===== Dataset content =====
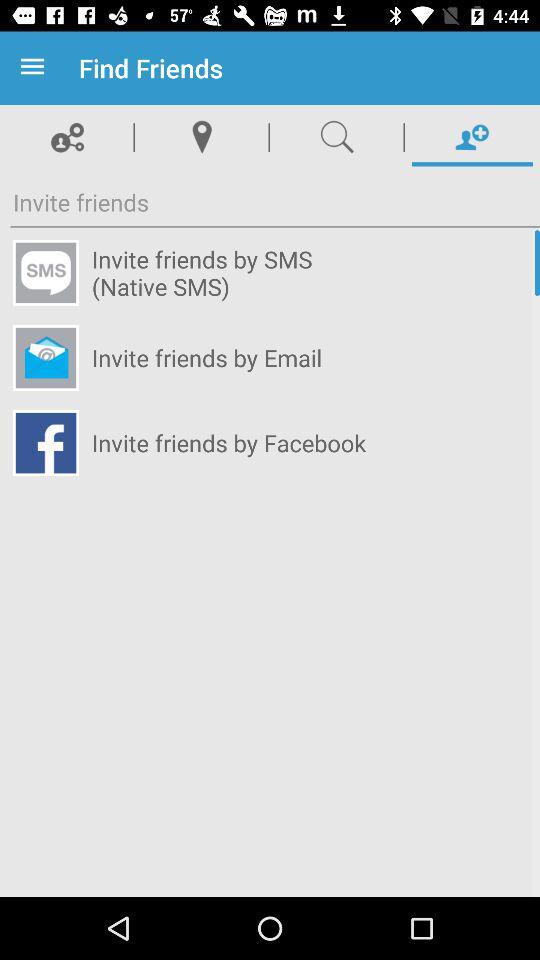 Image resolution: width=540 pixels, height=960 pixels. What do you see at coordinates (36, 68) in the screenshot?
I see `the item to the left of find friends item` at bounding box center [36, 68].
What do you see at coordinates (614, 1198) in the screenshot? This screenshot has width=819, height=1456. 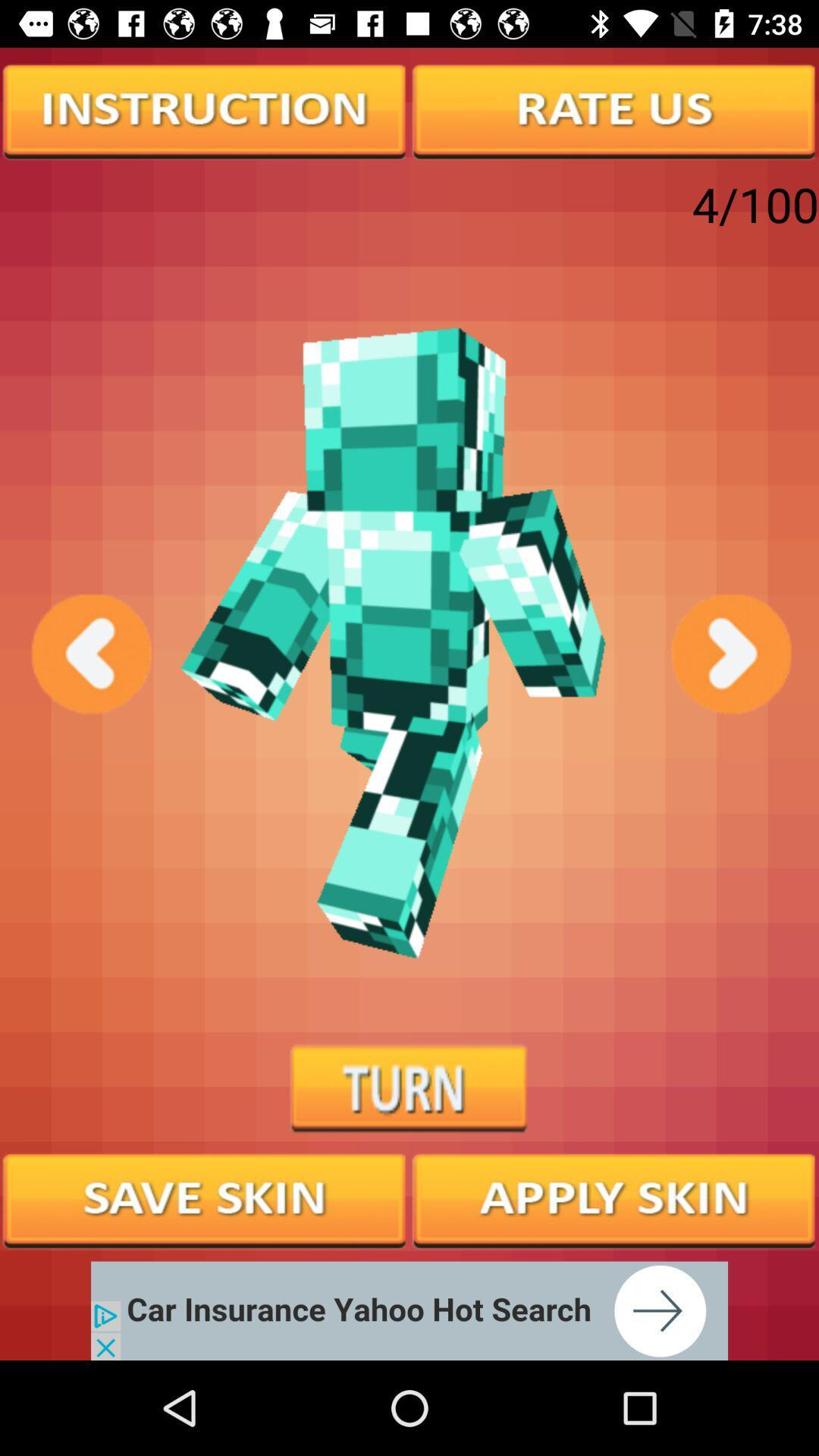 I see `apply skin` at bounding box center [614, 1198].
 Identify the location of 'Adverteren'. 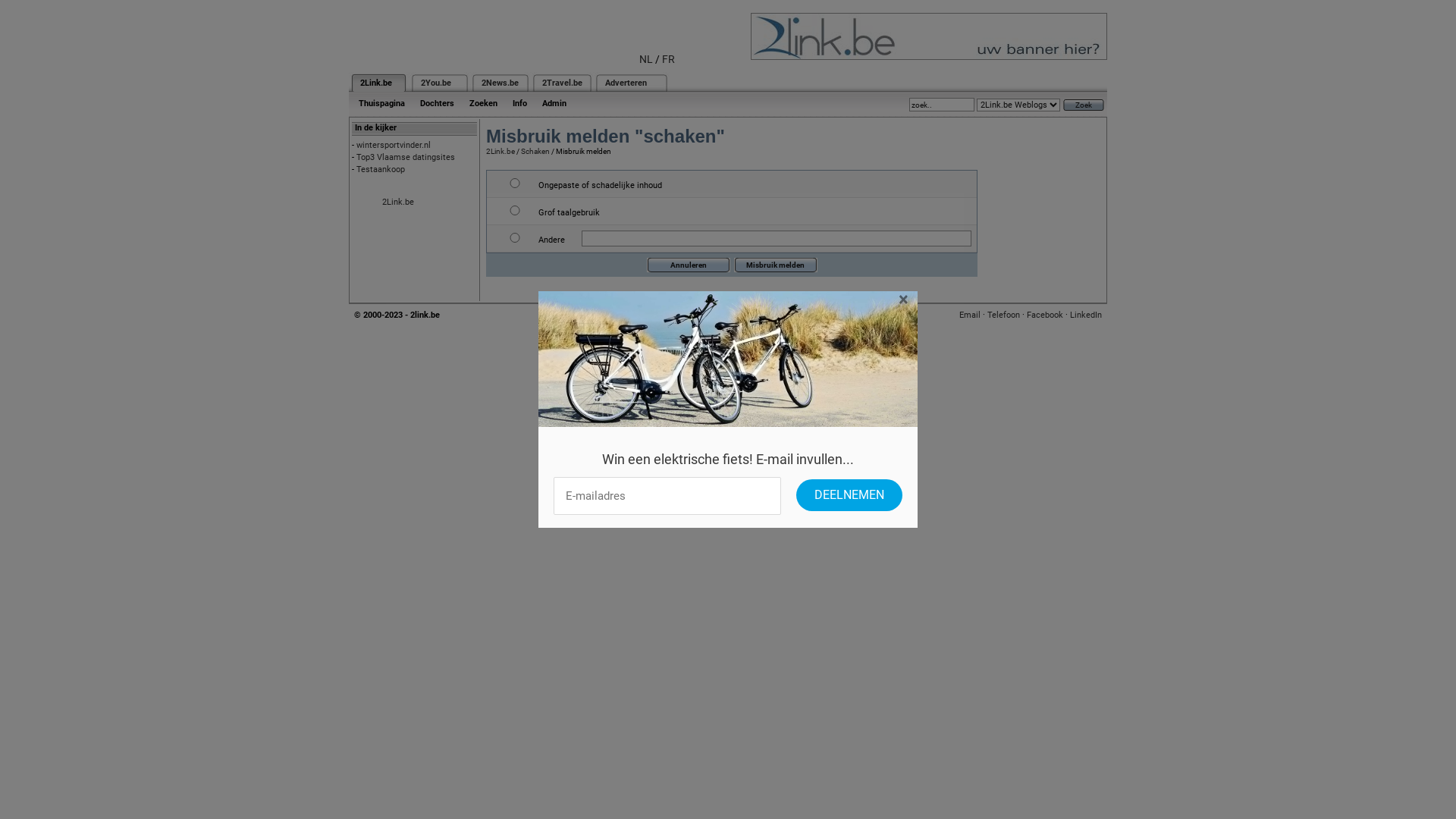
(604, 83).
=====
===== Dataset content =====
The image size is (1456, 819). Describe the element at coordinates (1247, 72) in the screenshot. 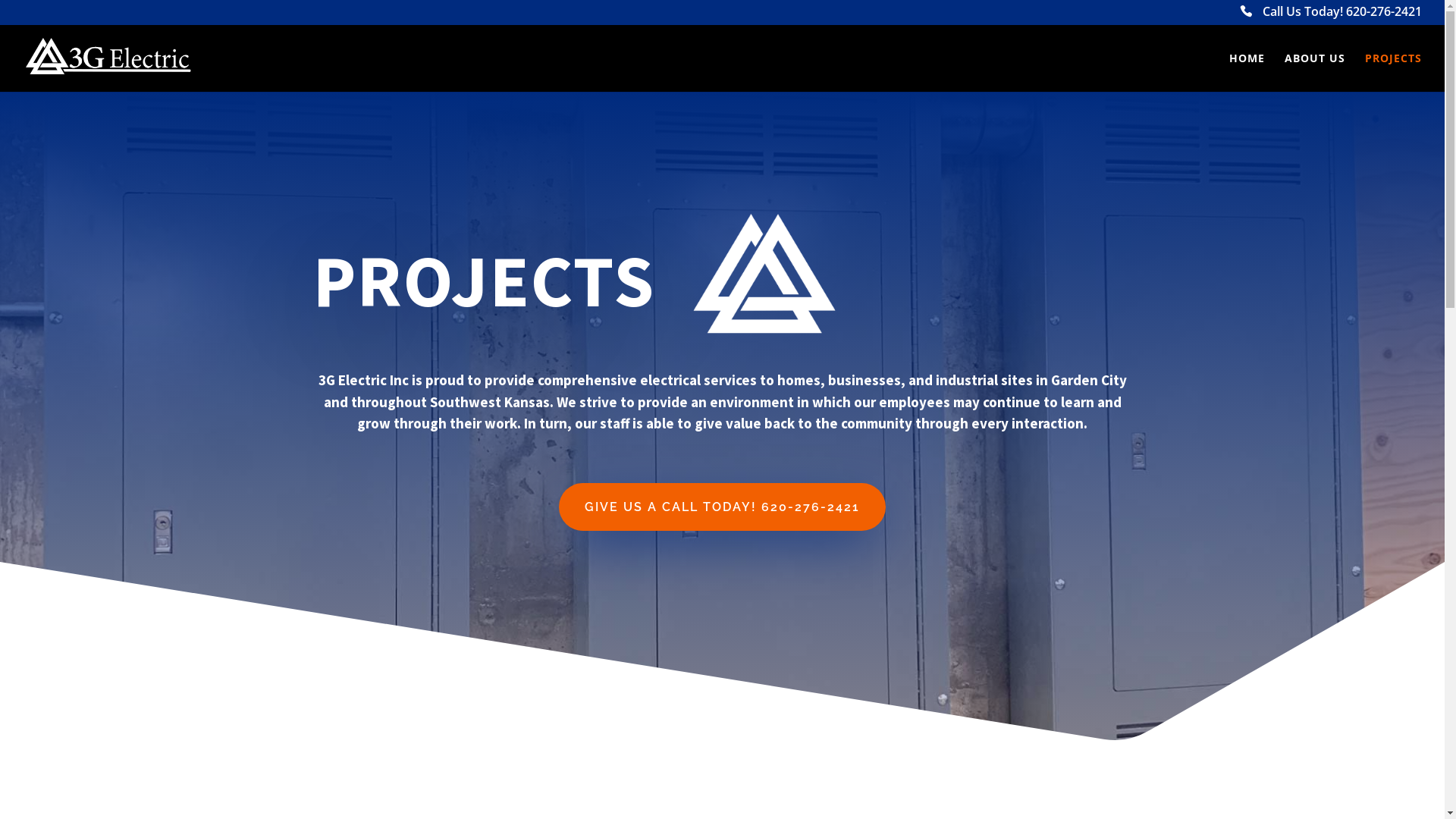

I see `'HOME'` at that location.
=====
▶ What is expected:
Reproduce the stretch from the line that contains "The image size" through the line that contains "at that location.", keeping every character the same and leaving the pictures out.

▶ Result for this exercise:
The image size is (1456, 819). Describe the element at coordinates (1247, 72) in the screenshot. 

I see `'HOME'` at that location.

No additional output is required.